The decision resuscitates a five-year-old lawsuit against the Roman Catholic Church of the Diocese of Baton Rouge, the Rev. Jeff Bayhi and others, and gave the girl, now an older teenager, the green light to testify and introduce evidence of “her own confession.”
At the same time, the state high court sent the case back to 19th Judicial District Court Judge Mike Caldwell, saying there is still a dispute “concerning whether the communications between the child and the priest were confessions per se and whether the priest obtained knowledge outside the confessional that would trigger his duty to report” sexual abuse allegations.

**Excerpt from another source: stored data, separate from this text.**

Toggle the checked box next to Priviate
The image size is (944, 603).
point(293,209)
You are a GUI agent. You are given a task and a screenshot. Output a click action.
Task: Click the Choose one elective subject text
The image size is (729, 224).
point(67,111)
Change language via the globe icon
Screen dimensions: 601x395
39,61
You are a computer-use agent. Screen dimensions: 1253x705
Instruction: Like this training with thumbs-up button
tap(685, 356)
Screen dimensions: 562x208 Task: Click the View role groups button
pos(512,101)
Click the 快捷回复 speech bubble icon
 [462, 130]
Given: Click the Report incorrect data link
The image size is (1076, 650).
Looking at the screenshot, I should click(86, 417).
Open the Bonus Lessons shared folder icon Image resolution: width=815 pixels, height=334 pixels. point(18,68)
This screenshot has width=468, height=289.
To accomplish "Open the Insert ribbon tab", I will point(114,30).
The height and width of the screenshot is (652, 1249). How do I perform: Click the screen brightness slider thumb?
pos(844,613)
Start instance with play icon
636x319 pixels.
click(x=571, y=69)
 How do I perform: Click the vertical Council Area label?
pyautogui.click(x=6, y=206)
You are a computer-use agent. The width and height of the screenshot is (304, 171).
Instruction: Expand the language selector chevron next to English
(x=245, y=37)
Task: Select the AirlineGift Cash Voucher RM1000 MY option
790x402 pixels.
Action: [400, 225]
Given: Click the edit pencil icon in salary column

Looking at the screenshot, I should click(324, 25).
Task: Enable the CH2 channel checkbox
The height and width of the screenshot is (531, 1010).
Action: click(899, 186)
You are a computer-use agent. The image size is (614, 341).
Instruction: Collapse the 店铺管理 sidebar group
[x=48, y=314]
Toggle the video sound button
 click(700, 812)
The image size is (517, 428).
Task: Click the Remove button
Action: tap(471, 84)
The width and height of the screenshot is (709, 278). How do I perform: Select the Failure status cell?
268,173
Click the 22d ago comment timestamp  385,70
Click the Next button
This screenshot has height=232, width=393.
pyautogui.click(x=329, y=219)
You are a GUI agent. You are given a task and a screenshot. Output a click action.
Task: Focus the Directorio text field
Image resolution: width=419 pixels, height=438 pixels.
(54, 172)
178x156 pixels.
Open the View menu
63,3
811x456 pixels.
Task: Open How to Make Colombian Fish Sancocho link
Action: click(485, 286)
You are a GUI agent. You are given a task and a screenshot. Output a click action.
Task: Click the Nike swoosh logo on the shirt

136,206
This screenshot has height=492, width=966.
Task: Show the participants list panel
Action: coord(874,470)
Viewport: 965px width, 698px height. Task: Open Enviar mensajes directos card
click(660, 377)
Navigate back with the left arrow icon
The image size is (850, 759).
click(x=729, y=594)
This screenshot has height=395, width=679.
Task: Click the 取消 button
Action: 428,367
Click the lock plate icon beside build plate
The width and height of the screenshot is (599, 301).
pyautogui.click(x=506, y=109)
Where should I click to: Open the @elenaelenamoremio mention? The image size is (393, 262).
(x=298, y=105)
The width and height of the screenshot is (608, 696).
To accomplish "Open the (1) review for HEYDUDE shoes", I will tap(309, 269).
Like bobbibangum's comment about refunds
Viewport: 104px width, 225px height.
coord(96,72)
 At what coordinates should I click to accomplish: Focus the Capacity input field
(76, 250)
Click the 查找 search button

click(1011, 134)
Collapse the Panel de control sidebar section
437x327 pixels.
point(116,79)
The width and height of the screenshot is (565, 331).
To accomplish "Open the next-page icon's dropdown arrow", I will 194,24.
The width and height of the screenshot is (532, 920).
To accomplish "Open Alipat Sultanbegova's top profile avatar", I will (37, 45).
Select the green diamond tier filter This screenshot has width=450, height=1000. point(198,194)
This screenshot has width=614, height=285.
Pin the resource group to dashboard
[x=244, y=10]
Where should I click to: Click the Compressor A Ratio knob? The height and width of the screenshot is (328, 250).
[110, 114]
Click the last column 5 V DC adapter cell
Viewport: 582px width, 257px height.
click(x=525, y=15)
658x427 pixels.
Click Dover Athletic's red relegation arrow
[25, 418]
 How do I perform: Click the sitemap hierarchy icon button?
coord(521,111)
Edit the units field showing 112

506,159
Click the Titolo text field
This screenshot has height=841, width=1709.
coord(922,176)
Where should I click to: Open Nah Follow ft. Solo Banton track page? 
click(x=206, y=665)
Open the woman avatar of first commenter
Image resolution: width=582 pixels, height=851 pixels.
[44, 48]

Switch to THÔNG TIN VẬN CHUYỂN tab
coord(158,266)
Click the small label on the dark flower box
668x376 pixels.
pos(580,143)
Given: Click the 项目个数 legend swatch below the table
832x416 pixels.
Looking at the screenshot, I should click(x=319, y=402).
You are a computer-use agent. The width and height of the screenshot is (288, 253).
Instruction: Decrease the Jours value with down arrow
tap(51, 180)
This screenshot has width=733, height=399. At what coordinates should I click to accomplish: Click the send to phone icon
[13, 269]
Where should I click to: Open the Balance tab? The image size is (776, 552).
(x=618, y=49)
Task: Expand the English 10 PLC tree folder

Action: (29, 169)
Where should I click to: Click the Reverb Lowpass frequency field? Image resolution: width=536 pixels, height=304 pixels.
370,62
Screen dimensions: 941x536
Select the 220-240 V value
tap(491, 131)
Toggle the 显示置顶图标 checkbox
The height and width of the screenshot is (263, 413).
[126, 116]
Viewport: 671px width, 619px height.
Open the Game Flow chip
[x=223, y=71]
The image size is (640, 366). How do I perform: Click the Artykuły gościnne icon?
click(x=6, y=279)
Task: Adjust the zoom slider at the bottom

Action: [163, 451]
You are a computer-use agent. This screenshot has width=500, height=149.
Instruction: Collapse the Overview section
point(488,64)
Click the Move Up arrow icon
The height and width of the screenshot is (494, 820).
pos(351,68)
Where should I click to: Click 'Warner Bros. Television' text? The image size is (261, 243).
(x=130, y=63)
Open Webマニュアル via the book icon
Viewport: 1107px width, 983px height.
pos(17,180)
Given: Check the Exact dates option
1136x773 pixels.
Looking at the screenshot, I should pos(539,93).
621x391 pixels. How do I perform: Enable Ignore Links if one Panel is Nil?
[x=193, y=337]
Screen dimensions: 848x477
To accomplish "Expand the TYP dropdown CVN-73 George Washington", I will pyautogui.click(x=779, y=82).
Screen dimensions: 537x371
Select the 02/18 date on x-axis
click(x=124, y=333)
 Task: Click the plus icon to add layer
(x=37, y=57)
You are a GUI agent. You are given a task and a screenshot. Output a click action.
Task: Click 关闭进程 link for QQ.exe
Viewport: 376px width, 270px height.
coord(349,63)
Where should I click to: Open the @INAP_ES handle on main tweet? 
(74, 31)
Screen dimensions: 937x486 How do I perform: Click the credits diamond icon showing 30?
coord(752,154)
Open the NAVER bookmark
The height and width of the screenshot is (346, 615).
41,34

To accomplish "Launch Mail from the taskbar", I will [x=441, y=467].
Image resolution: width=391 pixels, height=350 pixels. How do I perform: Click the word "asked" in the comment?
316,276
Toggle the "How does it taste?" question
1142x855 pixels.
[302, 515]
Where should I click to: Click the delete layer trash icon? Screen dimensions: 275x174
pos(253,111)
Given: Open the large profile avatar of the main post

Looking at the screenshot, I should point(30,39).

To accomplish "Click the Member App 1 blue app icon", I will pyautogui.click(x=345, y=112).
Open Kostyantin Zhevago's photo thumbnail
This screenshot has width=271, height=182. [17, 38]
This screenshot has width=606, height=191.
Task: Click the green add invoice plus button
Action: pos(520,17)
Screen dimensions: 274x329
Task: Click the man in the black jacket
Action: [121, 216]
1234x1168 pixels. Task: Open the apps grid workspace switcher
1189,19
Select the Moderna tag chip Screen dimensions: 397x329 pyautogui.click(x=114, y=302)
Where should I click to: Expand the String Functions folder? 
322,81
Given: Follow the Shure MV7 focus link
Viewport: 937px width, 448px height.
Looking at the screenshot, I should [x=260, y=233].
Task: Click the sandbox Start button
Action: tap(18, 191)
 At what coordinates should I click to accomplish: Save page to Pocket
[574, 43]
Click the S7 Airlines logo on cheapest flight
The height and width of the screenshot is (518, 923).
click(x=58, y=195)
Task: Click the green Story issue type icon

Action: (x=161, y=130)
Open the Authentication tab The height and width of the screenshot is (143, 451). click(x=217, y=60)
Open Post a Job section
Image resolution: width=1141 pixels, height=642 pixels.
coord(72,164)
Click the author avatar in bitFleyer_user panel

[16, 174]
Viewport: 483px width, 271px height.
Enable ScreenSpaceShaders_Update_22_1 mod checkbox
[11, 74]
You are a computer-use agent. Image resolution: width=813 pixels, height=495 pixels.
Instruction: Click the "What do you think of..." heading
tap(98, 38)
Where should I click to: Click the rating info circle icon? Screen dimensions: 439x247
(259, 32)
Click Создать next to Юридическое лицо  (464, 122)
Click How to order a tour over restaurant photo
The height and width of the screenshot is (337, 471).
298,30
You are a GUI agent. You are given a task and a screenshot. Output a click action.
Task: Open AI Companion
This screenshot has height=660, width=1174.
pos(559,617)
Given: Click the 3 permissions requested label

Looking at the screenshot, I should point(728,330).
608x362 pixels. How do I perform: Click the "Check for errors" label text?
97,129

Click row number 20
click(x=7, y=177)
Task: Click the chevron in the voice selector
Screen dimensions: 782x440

Yesterday the Diocese of Baton Rouge posted a statement (
full text) on its website strongly criticizing the Supreme Court's decision. The statement reads in part:
The Supreme Court of Louisiana ... remanded for further proceedings in the District Court to hold a hearing concerning whether or not there was a “confession.” We contend that such a procedure is a clear violation of the Establishment Clause of the U. S. Constitution. The Supreme Court of Louisiana cannot order the District Court to do that which no civil court possibly can—determine what constitutes the Sacrament of Reconciliation in the Catholic Church. Indeed, both state and federal jurisprudence make clear that there is no jurisdiction to adjudicate claims that turn upon such purely religious questions.